# WORK REQUIRED
In the entries below, how many lines hold the word "will"? Answer with the number only.

# DATA LISTING
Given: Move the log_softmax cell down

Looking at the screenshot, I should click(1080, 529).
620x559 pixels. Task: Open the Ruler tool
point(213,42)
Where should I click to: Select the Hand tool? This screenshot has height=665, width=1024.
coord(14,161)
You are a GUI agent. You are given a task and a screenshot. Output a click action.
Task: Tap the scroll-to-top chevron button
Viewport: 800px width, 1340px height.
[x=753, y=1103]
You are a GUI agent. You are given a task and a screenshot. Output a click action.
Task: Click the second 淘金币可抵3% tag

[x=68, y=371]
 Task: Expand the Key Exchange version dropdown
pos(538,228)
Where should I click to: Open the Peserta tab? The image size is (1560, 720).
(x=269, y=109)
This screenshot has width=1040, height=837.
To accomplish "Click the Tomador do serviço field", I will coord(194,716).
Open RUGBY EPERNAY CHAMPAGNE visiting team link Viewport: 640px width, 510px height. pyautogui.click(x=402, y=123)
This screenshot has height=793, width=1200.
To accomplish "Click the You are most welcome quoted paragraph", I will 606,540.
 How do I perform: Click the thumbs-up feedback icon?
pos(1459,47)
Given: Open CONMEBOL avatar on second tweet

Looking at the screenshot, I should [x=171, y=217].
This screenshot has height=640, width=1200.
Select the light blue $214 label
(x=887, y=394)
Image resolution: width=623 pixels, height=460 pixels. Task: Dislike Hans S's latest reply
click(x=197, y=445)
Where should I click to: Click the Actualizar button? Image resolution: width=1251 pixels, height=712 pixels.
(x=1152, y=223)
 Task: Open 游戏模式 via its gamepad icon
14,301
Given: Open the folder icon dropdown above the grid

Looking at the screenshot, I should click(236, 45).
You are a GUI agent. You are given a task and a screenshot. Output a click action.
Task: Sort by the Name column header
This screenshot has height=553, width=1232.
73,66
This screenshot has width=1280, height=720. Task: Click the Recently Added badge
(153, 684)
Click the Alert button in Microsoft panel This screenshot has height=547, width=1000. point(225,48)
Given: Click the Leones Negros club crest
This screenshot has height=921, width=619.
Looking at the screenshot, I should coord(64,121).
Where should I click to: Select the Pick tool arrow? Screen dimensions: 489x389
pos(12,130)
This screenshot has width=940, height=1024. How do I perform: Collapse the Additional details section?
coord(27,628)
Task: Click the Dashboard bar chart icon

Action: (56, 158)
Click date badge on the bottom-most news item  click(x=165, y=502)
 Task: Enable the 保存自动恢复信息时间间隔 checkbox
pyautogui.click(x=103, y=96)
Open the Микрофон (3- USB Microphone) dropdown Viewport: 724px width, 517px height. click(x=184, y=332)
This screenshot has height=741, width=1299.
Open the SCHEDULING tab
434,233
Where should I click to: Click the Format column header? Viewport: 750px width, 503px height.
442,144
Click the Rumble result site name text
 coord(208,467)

# TASK OUTPUT
2